The length and number of mediation sessions depend on how:

  • complex the case is
  • well the parties have prepared
  • far the settlement discussions have progressed
  • well the process is working

Under the Mandatory Mediation Program, parties do not have to continue a session for more than three hours and the mediator can end the session earlier. If the mediation is not concluded within three hours, with the consent of all parties, the mediator may also continue the session.

After the mediation

After the session, the mediator must complete and file a report on the outcome.

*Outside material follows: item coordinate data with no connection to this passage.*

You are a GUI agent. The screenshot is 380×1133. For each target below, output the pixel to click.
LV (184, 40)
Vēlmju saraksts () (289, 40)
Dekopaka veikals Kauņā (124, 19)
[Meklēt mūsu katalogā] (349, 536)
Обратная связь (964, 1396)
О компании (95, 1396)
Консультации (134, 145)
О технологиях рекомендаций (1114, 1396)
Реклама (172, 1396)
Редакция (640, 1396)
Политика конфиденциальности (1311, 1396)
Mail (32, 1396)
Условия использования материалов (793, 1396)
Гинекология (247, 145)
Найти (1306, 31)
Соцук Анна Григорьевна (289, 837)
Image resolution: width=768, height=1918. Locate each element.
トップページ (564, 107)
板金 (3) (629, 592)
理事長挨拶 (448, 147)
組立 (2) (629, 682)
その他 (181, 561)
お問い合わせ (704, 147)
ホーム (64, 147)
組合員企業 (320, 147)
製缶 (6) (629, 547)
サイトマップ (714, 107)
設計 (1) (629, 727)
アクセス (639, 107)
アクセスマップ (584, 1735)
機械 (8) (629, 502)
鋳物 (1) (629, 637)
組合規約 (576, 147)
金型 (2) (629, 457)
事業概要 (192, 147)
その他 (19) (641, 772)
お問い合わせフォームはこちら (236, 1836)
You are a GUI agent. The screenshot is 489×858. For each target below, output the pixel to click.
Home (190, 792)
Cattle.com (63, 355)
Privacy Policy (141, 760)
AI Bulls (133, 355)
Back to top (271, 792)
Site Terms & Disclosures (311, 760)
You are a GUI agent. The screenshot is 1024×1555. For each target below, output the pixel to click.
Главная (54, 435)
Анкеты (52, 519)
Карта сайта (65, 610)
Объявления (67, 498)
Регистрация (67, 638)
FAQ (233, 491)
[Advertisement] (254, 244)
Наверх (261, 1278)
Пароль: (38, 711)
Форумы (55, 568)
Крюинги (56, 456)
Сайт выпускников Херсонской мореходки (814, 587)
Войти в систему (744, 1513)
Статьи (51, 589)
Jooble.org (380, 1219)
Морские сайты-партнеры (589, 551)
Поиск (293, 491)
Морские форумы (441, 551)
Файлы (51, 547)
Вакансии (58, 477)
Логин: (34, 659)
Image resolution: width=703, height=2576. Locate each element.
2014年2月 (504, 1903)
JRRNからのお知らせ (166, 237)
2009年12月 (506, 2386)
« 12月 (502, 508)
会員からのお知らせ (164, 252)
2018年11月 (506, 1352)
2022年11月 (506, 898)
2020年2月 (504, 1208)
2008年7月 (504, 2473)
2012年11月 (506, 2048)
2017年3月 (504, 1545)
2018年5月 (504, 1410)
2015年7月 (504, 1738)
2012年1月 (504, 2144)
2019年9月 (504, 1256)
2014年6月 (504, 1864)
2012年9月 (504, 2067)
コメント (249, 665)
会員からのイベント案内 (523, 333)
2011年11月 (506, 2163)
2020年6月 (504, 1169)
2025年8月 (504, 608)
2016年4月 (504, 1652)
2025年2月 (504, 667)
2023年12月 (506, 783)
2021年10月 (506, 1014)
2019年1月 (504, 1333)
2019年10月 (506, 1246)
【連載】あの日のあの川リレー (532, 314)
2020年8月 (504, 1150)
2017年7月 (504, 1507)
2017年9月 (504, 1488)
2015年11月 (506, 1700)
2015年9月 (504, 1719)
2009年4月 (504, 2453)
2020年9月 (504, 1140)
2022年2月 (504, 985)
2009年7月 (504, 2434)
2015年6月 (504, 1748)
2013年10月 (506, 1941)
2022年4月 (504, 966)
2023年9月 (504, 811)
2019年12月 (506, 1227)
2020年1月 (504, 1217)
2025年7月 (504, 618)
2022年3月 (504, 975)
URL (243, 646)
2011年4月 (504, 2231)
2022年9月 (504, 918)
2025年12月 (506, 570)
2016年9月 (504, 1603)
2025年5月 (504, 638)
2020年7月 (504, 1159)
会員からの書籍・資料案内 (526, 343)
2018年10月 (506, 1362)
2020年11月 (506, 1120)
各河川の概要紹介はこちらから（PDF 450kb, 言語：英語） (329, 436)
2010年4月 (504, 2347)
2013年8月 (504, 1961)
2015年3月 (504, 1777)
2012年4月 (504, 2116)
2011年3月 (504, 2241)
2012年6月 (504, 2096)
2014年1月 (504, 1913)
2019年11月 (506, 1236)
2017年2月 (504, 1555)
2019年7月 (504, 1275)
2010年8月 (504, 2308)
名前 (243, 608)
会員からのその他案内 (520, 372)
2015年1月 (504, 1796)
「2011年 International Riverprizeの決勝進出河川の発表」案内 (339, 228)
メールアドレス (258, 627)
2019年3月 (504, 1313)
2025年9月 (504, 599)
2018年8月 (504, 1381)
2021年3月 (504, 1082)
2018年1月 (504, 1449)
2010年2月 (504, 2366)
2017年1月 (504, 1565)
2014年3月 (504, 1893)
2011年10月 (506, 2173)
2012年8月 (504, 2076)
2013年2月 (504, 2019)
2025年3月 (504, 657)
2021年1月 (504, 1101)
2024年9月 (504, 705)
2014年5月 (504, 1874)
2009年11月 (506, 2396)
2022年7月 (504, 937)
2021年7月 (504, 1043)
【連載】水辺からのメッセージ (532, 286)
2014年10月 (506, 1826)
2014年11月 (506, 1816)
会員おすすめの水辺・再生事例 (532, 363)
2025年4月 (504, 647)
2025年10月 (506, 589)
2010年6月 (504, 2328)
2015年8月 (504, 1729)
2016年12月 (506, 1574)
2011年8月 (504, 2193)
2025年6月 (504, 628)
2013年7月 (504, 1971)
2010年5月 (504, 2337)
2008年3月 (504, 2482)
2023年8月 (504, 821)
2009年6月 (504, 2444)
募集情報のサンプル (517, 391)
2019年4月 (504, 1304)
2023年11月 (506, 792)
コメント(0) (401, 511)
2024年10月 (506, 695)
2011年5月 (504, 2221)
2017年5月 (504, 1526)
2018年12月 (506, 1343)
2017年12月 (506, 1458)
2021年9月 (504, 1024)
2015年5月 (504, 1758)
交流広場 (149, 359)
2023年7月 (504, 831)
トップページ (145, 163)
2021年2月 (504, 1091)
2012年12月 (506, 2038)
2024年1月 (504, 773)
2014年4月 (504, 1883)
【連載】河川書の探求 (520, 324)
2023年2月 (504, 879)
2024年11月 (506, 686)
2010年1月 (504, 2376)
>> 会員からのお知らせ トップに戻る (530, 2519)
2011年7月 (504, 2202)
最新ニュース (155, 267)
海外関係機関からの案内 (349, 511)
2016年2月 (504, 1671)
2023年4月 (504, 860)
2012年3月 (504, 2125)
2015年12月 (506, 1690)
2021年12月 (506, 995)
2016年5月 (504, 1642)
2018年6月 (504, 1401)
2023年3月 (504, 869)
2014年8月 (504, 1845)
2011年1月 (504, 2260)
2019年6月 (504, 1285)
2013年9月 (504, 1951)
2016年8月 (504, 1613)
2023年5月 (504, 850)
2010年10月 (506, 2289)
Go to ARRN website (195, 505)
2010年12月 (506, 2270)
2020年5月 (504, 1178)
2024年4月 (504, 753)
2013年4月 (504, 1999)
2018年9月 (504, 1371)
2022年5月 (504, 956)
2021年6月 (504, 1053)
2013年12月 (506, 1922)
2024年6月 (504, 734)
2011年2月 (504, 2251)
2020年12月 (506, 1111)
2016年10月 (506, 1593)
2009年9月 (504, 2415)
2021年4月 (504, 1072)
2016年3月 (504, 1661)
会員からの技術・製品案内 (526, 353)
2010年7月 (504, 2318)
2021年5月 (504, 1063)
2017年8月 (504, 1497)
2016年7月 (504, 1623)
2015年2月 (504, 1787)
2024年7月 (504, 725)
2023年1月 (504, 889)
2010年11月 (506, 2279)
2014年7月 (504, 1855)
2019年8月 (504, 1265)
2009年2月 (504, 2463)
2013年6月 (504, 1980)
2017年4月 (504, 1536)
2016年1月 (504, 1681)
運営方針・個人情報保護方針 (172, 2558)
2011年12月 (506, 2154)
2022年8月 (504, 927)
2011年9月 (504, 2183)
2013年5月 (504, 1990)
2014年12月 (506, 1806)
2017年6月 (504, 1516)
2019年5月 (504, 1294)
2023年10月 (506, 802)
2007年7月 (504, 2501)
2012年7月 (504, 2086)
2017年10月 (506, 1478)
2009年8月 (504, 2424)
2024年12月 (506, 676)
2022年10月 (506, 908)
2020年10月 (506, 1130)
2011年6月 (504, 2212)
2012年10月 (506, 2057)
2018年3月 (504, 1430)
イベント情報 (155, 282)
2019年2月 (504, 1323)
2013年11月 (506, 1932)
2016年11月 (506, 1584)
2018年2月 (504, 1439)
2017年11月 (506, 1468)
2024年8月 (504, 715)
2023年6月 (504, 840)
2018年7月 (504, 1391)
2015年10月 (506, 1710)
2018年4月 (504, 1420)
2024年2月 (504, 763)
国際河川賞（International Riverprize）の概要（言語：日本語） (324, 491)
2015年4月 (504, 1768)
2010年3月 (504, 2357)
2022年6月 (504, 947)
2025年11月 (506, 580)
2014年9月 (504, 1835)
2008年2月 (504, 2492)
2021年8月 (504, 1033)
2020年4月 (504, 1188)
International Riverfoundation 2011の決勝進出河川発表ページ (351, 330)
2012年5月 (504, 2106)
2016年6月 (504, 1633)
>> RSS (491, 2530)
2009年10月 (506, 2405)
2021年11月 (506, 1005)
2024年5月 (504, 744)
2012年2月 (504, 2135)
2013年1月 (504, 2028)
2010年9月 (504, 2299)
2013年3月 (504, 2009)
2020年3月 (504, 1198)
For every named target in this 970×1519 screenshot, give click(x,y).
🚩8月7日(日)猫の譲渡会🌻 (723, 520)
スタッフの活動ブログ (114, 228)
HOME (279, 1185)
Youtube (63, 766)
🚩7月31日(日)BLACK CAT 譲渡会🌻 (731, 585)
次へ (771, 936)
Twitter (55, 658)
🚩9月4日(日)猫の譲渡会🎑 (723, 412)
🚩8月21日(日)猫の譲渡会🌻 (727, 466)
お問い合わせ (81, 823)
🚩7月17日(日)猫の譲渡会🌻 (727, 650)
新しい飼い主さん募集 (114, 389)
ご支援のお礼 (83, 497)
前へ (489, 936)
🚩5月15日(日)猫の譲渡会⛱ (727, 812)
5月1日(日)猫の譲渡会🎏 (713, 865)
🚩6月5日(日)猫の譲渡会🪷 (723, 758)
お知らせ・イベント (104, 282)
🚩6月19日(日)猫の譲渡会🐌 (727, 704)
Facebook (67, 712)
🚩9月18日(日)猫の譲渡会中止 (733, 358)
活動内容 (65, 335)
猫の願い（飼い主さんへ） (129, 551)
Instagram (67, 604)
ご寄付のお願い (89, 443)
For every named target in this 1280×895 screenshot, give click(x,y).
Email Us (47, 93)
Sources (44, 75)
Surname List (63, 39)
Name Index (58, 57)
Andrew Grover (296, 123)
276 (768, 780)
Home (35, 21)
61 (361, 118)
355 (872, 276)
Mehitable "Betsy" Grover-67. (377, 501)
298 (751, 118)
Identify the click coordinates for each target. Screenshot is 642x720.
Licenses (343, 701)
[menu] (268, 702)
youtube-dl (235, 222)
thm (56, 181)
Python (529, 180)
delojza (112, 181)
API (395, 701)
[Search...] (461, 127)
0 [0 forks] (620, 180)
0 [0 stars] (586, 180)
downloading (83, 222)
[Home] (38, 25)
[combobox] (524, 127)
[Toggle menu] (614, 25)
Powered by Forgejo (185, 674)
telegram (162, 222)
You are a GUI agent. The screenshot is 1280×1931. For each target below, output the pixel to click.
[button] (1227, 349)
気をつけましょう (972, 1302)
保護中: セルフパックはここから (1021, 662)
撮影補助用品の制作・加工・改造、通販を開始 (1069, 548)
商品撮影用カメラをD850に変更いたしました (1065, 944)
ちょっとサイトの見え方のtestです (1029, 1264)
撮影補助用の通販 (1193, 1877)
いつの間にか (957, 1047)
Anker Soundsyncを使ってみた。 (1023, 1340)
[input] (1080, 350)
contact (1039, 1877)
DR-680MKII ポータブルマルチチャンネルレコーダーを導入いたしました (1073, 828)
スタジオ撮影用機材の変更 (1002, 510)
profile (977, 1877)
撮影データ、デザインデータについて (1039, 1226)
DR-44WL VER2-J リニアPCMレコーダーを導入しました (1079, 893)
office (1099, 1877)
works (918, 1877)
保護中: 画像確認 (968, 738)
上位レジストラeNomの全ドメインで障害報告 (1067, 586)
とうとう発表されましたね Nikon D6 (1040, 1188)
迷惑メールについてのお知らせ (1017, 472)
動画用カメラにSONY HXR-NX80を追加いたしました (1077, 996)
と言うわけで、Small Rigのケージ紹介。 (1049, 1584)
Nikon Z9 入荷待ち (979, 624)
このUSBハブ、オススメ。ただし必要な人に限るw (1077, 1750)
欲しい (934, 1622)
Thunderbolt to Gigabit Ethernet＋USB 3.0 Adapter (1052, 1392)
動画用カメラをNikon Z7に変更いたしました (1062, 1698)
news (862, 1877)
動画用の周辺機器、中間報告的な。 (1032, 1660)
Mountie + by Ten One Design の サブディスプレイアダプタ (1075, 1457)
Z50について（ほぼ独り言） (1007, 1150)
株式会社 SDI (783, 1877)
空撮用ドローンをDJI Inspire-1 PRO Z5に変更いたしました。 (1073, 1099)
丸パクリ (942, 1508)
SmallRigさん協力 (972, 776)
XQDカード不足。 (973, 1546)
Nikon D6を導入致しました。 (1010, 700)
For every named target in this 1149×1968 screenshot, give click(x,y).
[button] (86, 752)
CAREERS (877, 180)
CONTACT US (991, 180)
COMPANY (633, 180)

The report does not have any information about what happened or what was said at the session.

Agreements made during mediation

Agreements made during mediation:

  • must be in writing
  • must be signed by all parties or their lawyers
  • are legally binding

Agreements made during mediation may resolve some or all of the issues in dispute.

If a party does not follow the terms of the signed agreement, any other party involved in the agreement can ask the court to settle the issues in their favour or continue the legal process as if there had been no agreement.

If parties do not settle their issues

Lawsuits that do not settle at mediation may continue through the court process. Even if the parties do not settle all of their issues, a mediation can be considered successful if:

  • the parties get a better understanding of the other side’s position
  • some of their issues are settled
  • the parties agree on a process to resolve their outstanding issues

Cost and financial assistance

All parties share the cost of mediation equally and pay mediators directly.

Exceptions for sharing costs depend on the type of case and whether one or more parties requires financial assistance.

Cost

If the mediator is on the Ontario Mandatory Mediation Program’s roster, fees for a mediation session for up to three hours plus 30 minutes of preparation per party cannot be more than the costs outlined below.

Number of parties Maximum fees
Two $600 plus GST
Three $675 plus GST
Four $750 plus GST
Five or more $825 plus GST

These fees do not include lawyer’s fees. The mediator may also charge expenses that all parties agree to before the mediation begins. However, according to a court ruling, assigned mediators who live outside of the county where the case commenced cannot charge travel expenses.

If the session goes longer than three hours, the mediation can continue at a rate that all parties and the mediator agree to in advance of the session.

Financial assistance

If you cannot pay the mediator’s fee, you can apply for pro bono mediation services by applying to the local mediation coordinator under the Mandatory Mediation Program’s access plan.